[Element lookup items]
▬▬▬▬▬▬
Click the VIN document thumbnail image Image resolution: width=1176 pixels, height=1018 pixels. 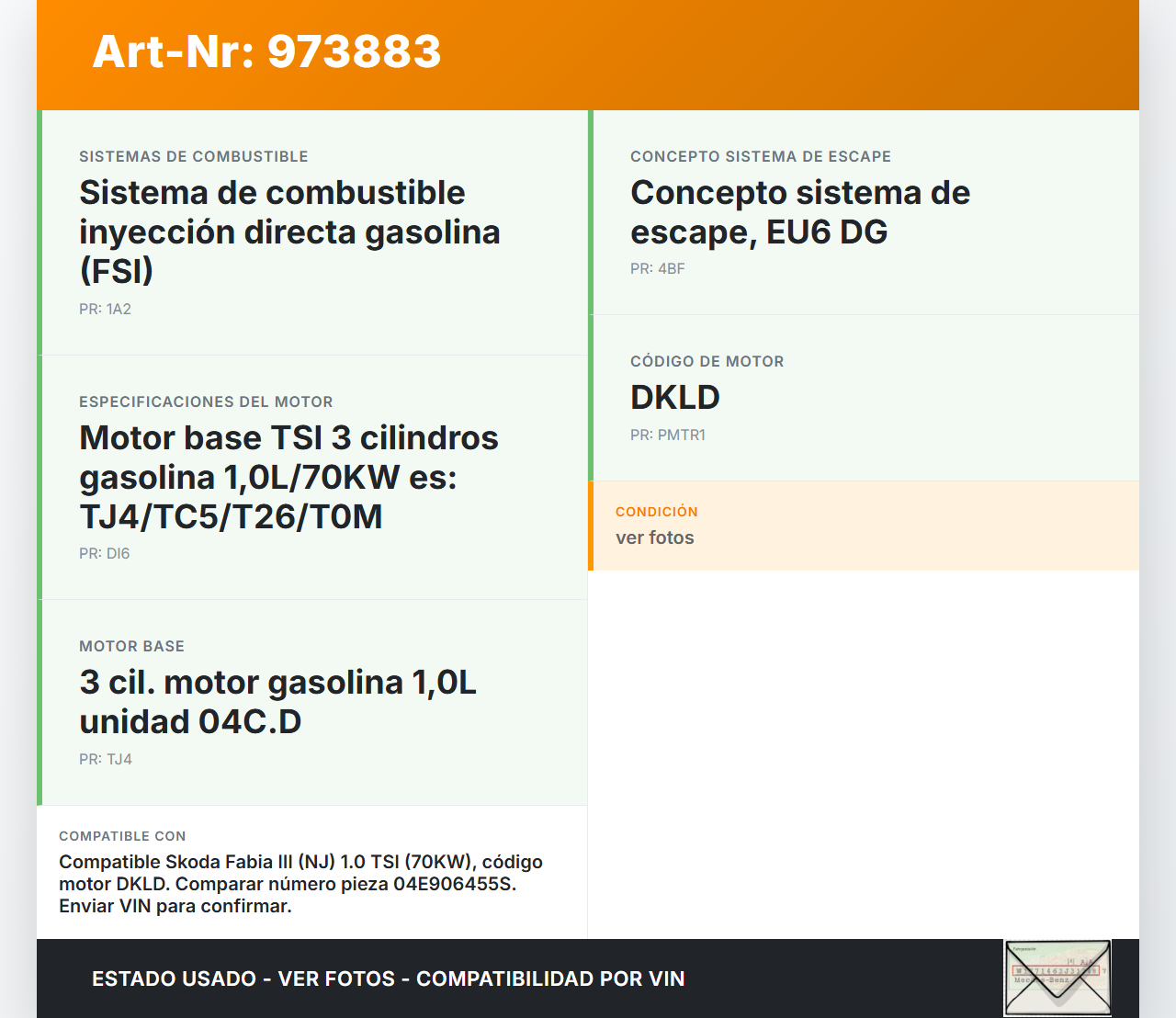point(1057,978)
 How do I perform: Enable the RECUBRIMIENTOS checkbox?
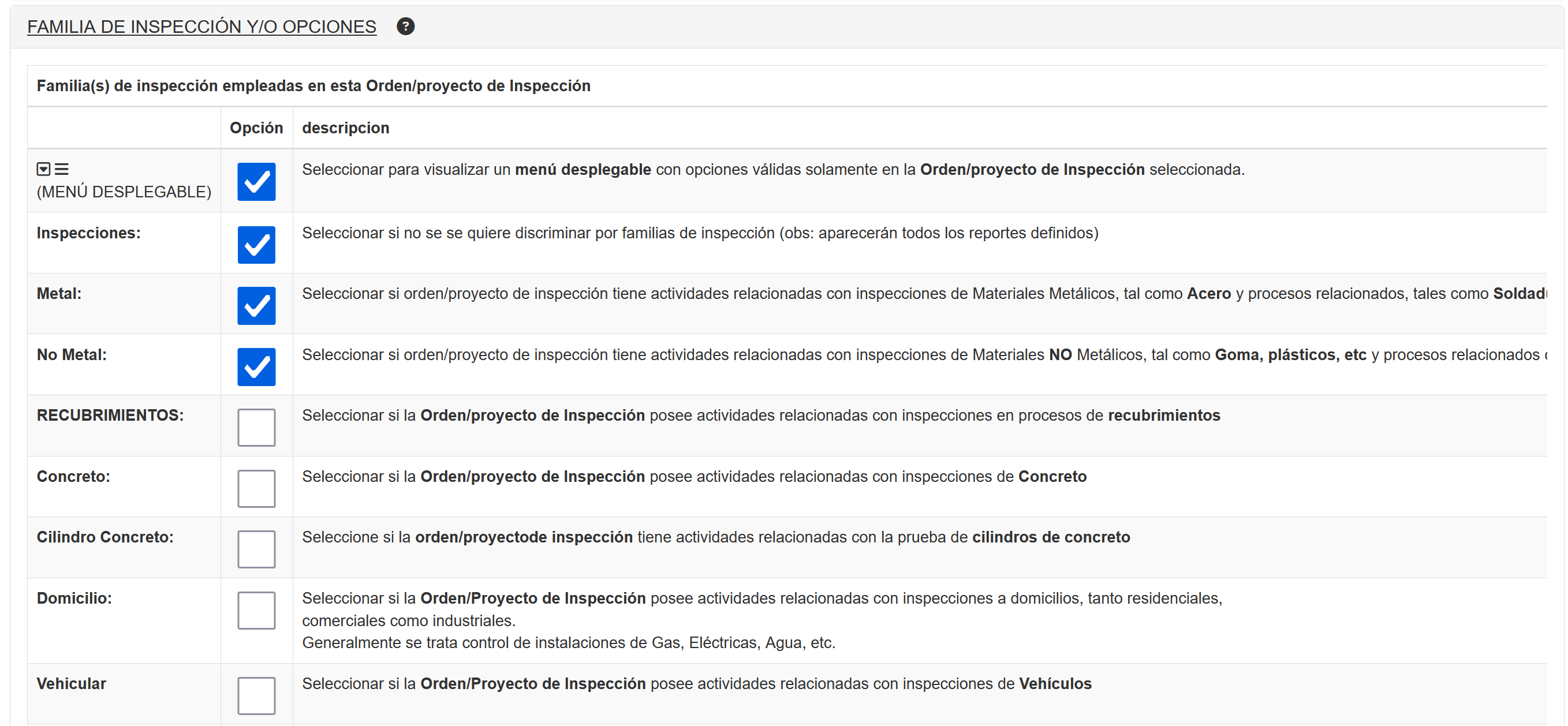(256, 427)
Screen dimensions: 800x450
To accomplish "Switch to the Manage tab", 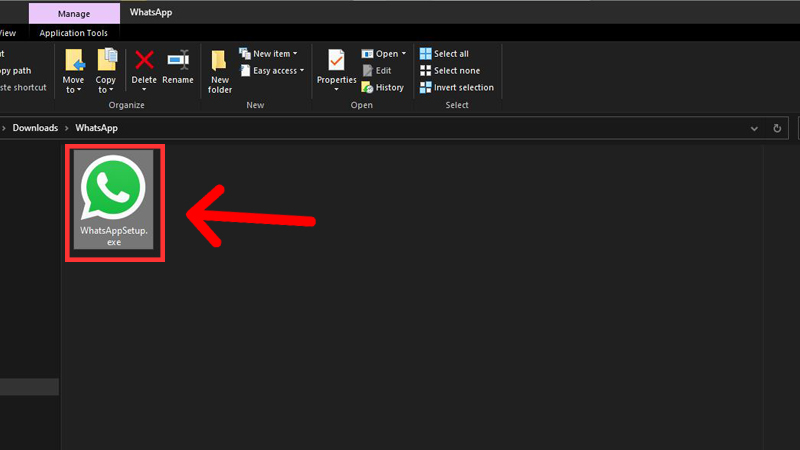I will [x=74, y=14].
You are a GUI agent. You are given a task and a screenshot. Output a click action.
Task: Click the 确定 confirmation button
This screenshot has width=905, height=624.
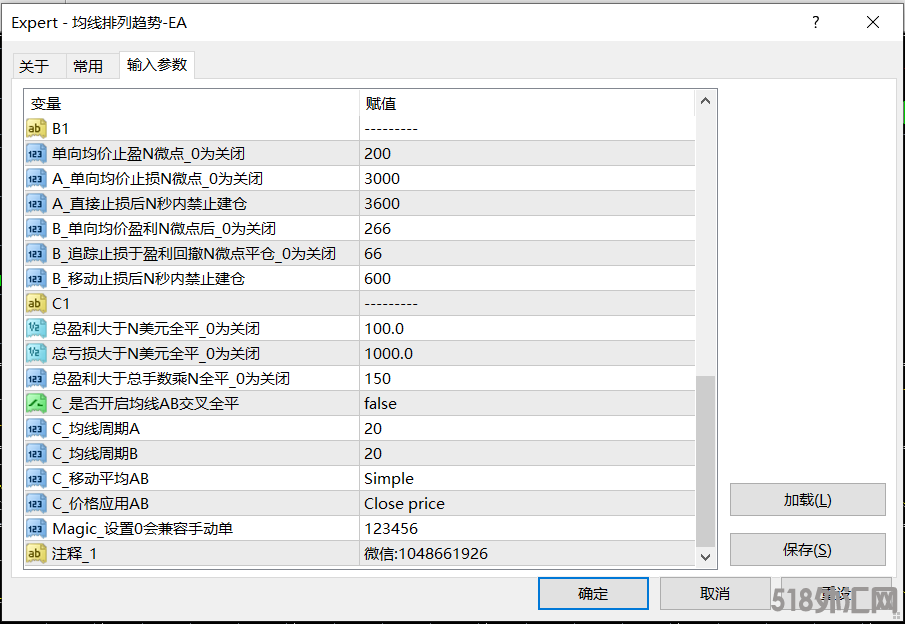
▬▬▬▬▬▬
> _What you will do_: Can you rewrite the items starting at the line that contains "You are a GUI" and ending with the last item, replacing "screenshot" with "screen capture" and leaving out the picture?

> _Result of the exercise_:
You are a GUI agent. You are given a task and a screen capture. Output a click action.
Task: Click the 确定 confirmation button
This screen capture has width=905, height=624.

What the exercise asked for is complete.